Even the audience at the midnight screening I attended (Perry doesn’t like film critics to sniff around his movies early) found themselves laughing at, not with, the wailing absurdity. Perhaps the filmmaker has finally lost touch with his loyal audience.

Staged for the camera like one of Perry’s plays, “Married Too” is unforgivably stiff, with clumsy cinematography that makes the picture feel rigid and synthetic. The dialogue appears largely improvised as well, with actors often talking over each other, thus creating more unwelcome noise. This is an unconvincing ensemble, but I don’t place the blame for this film squarely on their shoulders. After all, it’s Perry’s vision, and he wants the vein-poppin’, staggering-around-with-a-bottle-of-booze, overly reptilian stuff here.

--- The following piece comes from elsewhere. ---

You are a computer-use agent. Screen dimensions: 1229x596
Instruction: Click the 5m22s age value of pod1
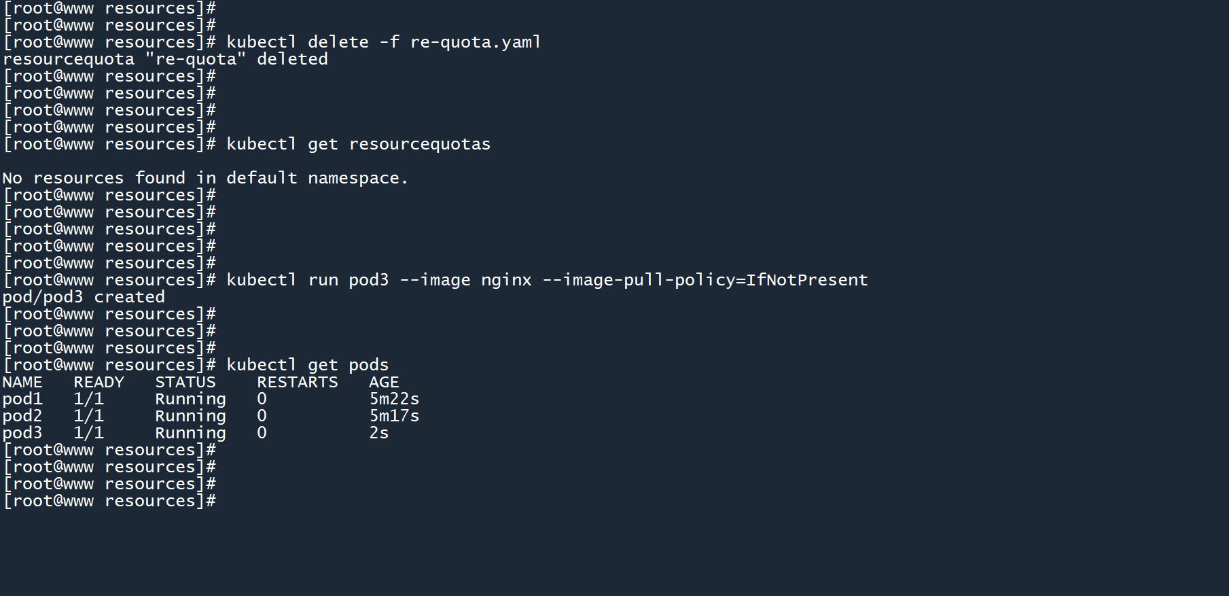[394, 399]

The performances are uniformly dreadful, but there’s a special migraine grip from Tasha Smith, who positively terrorizes this film as hyper-jealous she-beast Angela. She’s a rampaging velociraptor, bleeding gunshot wound, and Ke$ha song all rolled up into a 100-pound African-American nightmare, and every last screen moment with her screeching self is death. Pure death. There’s nothing funny about the performance, though Perry seems amused, encouraging Smith to squeal until hoarse and stomp until bruised.

Smith’s agonizing performance plays into a larger concept of sympathy that Perry bungles immediately. Are we supposed to feel for these characters and their failed marriages or do we revel in their petty jealousy, rampant stupidity, and overall inhumanity as some type of sport? Perry doesn’t have a single insightful thing to say about the state of marriage in the United States, instead erecting the film as a gladiatorial arena, pitting men versus women in a battle royal of unnecessary contempt. Perry doesn’t take the dramatic challenge of relationship despair seriously, and this sequel is all too quick to exploit some very real emotions to rile up the crowds with wild displays of implausible numbskullery. “Married Too” isn’t about the heart, it’s about rabid behaviour to whoop over.

And if you think the film couldn’t get any worse than 105 minutes of lunatic soap opera turns, actors chewing the frame, and Perry turning marriage into an act of sustained emotional violence, he goes completely spineless in the final 15 minutes, ushering in cancer and a car accident to rush his film to a close, barely capping any of the subplots off in the process. It’s downright shameless, assisted by a Perry first: a surprise celebrity cameo, helping to swallow this alarmingly bitter pill. Cancer! Good lord.

Talk about an unabashed, intensely distasteful screenplay cheat.
I’ve sat through every single Tyler Perry film hoping for something that reveals promise or spotlights creative growth, and I thought the original “Why Did I Get Married?” was a interesting peek into the filmmaker’s potential future away from the prison of Madea. I was wrong. “Why Did I Get Married Too?” is actually Perry’s most obscenely obnoxious, morally bankrupt, and professionally ramshackle film to date. It’s appalling in every way, showing a disregard for humankind in a manner that should keep Perry on a therapist’s couch, not on a film set."